Dutifully, I took the glass of water to the bedroom Zac and I shared. His half was plastered with space paraphernalia, whereas mine had everything to do with car racing.

‘Have some,’ I said to Zac, holding the glass for him to take.

He simply shook his head and groaned. ‘My tummy hurts.’

‘Do you want to play Nintendo?’

‘Uh-uh.’

I sat on my bed, legs crossed, and tipped a box of Lego Technic onto my bed, a Christmas present from Grandma Elsie, who was away in Queensland with Grandpa Rob.

Mum was in the bathroom, and by the sound of it she was rifling through the medicine cabinet. She returned to the bedroom with a thermometer and a wet face towel for a crying Zac. She pressed her hand to his cheek and stroked his face while she waited for the reading. ‘I’m just going to pop round to the chemist to get you some medicine, sport. You know what the doctor said, it’s just a tummy bug so in a day or two you’ll feel lots better and we’ll go down to the beach.’

He smiled then. Zac loved the beach. We all did. Mum had enrolled us in Nippers at our local life-saving club as soon as we each turned five. Zac was a better swimmer than I was. A natural. He wanted to learn to surf.

‘Knew that would make you smile.’ She ruffled his hair and stood up, moving quickly to the door.

‘Nick, grab some crackers from the pantry. See if he’ll eat some. I’ll be back soon, okay?’

‘Okay.’

‘There’s a bucket next to his bed in case he needs it.’

I wrinkled my nose.

‘Nick.’

‘Yeah, okay. Zac, if you need to throw up, wait until Mum’s back.’
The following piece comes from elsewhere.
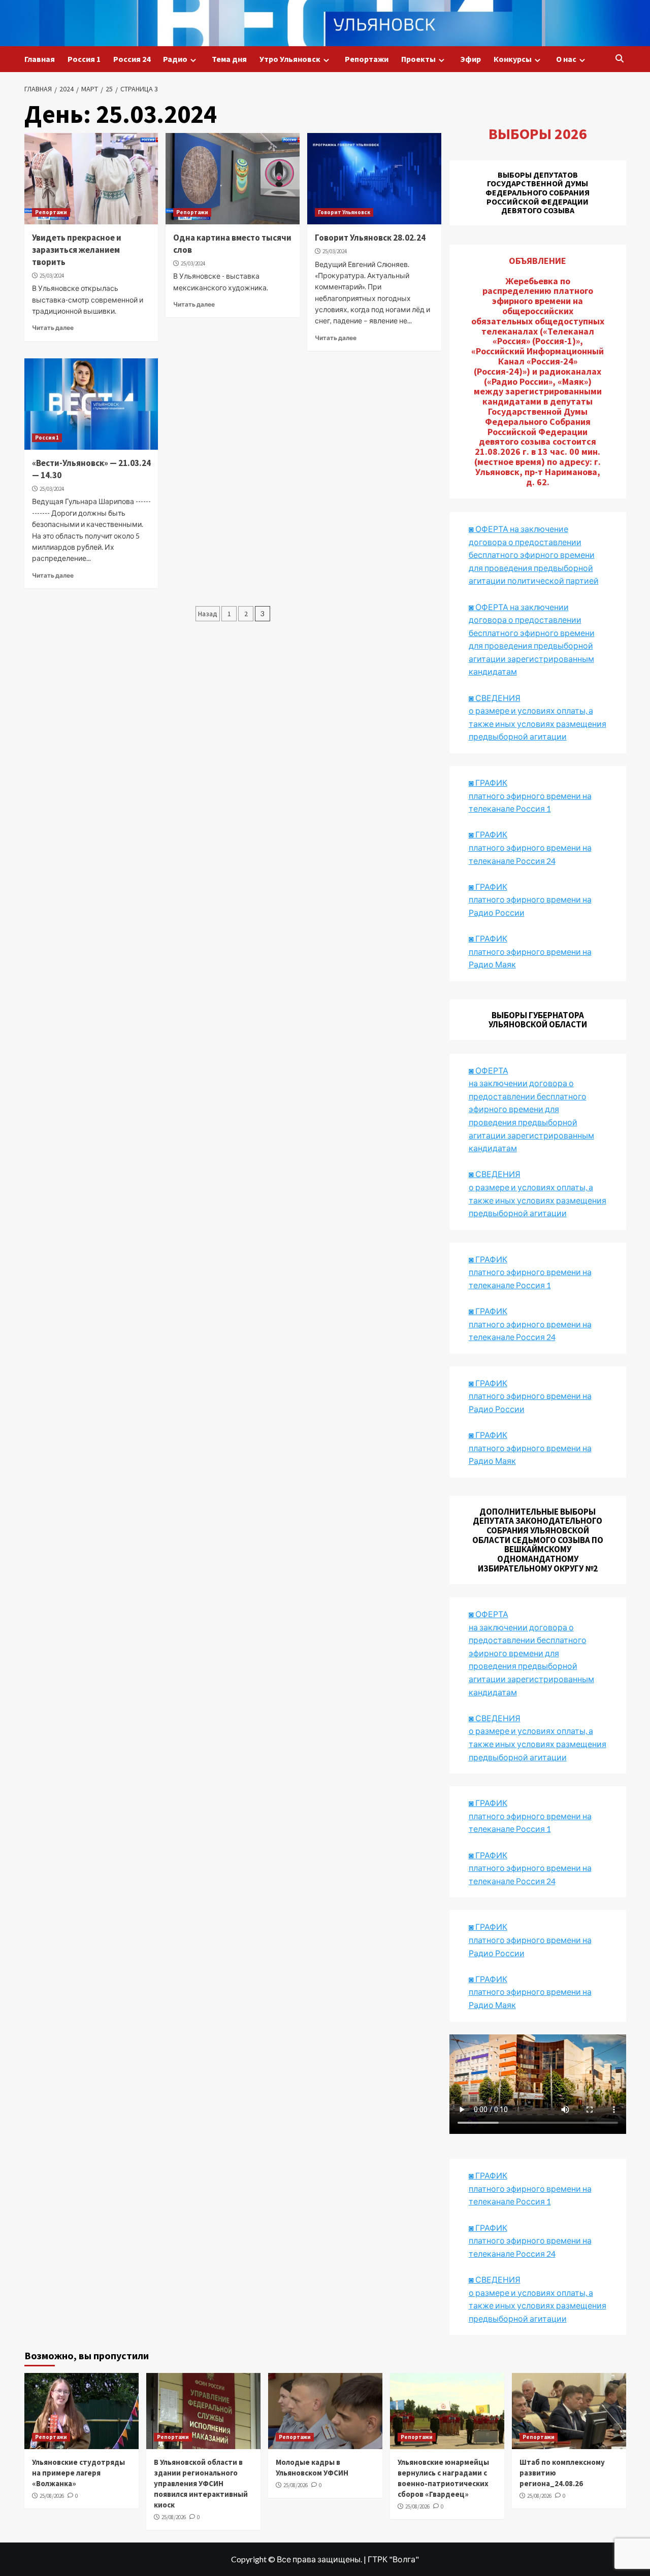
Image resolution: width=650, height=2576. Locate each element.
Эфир (470, 59)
Minutes after Mum left, Zac started groaning. Really groaning. There was no mistaking he was in pain. A lot of pain. He rolled onto his side and clutched his stomach.

‘Nick, I don’t feel good.’

‘Use the bucket,’ I told him.

But he didn’t. He got up from the bed, his face pale with a greenish tinge. ‘Toilet.’

He hobbled to the bathroom, leaning against my frame for support. Thirty seconds or so later, he called out for Mum, which meant I had to go in and attend to him, and I didn’t like the sound of what I was hearing. I pushed the bathroom door open, and there was Zac, on his knees, a pool of murky, syrupy liquid on the cream tiles.

‘Mum?’ he called out, breathless, the kind of panic in his voice that made my heart gallop. He must have sensed me standing there behind him.

‘No, it’s me.’ I tore my eyes away from the mess and put my hands under his armpits, helping him to stand. ‘She’ll be back soon. Go back to bed and lie down. Mum won’t be long.’